Problems and tasks =
(A) In the essay on technology and medicine, which blood thinner was replaced by much simpler drugs about a decade ago?
(B) Continue the essay on technology and medicine, picking up after its final sentence.

(Document passage begins)

November 2nd, 2022 | 7 min read

By Matthew Loftus

For a tech-skeptic lover of Wendell Berry, Ivan Illich, and Neil Postman, as a family physician I sure picked the wrong job. Doctors have always used various technologies for treating patients, from the ancient Egyptian prescription to fumigate the womb with incense for eye pain to today’s slightly more informed but still ineffective placebo surgeries. The human body as it has been given to us by God has all sorts of vulnerabilities — to infection, to trauma, to its processes gone awry — and technology gives us power to prevent or treat a wide variety of problems that arise from those vulnerabilities.

To make matters worse, though, nowadays doctors have admitted that they cannot know everything and so they have abandoned their pocket handbooks for databases on smartphones. A good doctor, I tell my students, looks up something new every day and books cannot be printed quickly enough to keep us all up to date. My use of WhatsApp to examine rashes or read ECGs is a bit more primitive than the systems that are evolving in highly developed contexts, but medical practitioners everywhere are finding that technology is invading every imaginable aspect of their work.

This might be tolerable if it was all beneficial, but it’s clearly not. Francis Bacon famously urged us to use science and technology to ameliorate human suffering, but now the Baconian Project has fooled us moderns into thinking that suffering ought to be optional, and we must use technology to eliminate suffering. If technology gives us the power to turn stem cells into useful organs, turn useful organs into simulacra of the opposite sex’s organs, or eliminate un-useful children before they are born, the logic of technology is that those powers ought to be used. If technology doesn’t work, as it often doesn’t, Stanley Hauerwas has suggested that doctors who are unable to ameliorate suffering effectively often feel the need to kill the sufferer.

One can find countless examples of Jon Askonas’ thesis that technological innovation bulldozes tradition throughout medicine; a new drug or device can make years of careful study and practice unnecessary. For the most part, this is a good thing: the vexatiously difficult-to-dose blood thinner warfarin was replaced by much simpler drugs about a decade ago, requiring far less expertise and work from the doctors prescribing it. Yet the existence of any new drug, device, or treatment tends to inspire a search for patients with insurance who will pay for them. Disease mongering, indication creep, overuse of fancy gadgets, and the marketing of insecurity to sell cosmetic surgery have been problems for decades, now reaching a horrifying apotheosis in the current craze of teenagers being memed into thinking that they should be chemically or surgically altered to change their gender expression.

More subtle are phenomena like antibiotics, which are one of modern medicine’s greatest gifts and thus have been terribly abused to the point where now it is an open question whether we will have any working antibiotics in fifty years. The culture that the technology of antibiotics created — desiring a pill or injection to immediately cure an infection — has made antibiotics less effective. Whenever one tries to assert the dangers of technology to human culture and flourishing, antibiotics are one of the first examples that uncritical devotees to the Baconian Project point to: So, you conservatives want to take us back to when we didn’t have penicillin? No, in fact, the revolutionary way in which we have been shaped by technology is already taking us back to the pre-antibiotic era.

So how do we move forward? How do we use technology for good in the realm of health and medicine? We must circumscribe the role of medicine, embrace the limits of embodiment, and learn how to suffer and die well.

Circumscribing the role of medicine allows us to give the state and other medical institutions the appropriate amount of power. Political authority over human bodies is inevitable, which means that it is the duty of political authorities to incorporate bodily health into their decision-making. This requires observation of and attention to the qualities of bodily health that are relevant to decision-making as well as a commitment to appropriately fund or officially encourage actions which can provide clear benefits to the health of the body politic and the judicious restriction of things that are clearly harmful to health.

(Document passage ends)
(Data segment begins)

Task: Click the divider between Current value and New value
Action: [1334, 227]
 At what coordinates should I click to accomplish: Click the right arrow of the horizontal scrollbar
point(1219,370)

(Data segment ends)

Answers given =
(A) Warfarin.

(B)
Political authorities and other institutions responsible for health (for example, hospitals and health networks) are severely limited in their ability to attend to or act on things that are not legible to them. That which can be observed and quantified is both useful and necessary in pursuing the common good, but it is also an extremely narrow component of health and human flourishing. Institutional health authorities should collect and study the data that is clearly legible to them so that they can act on it: disease prevalence and severity, the efficacy of various sub-institutions in reducing certain diseases, the uptake of various essential screening tests, the effects of various environmental factors on morbidity and mortality, and even QALY calculations are just a few of the things worth attending to. However, this knowledge should always be qualified by its limitations; these institutions and the people who work in them must accept and acknowledge that their field of action is, at best, only a portion of what determines health.

Embodiment is an increasingly popular word these days, and for good reason: the technological revolution has often treated our bodies as if they are machines with customizable parts and our souls as if they are just images on a screen. Embracing the limits of embodiment, then, means attending to the cycles of rest and rhythms of work we need, rebuilding our neighborhoods and towns so that we can primarily travel within them at the speed of God (that is, by walking), and pushing back against any technological development that tries to separate our bodies in physical space rather than letting us fellowship together face to face.

A conservatism that affirms “human nature rooted in man’s bodily dwelling upon the earth,” in Askonas’ terms, must begin with a recovery of the tradition of learning how to suffer and die well. Some suffering is inevitable and it is only the cultural traditions and practices of a community that can help us to walk through these times. (But watch out: the medical-industrial complex is trying to horn in there, too, with its “prolonged grief disorder.”)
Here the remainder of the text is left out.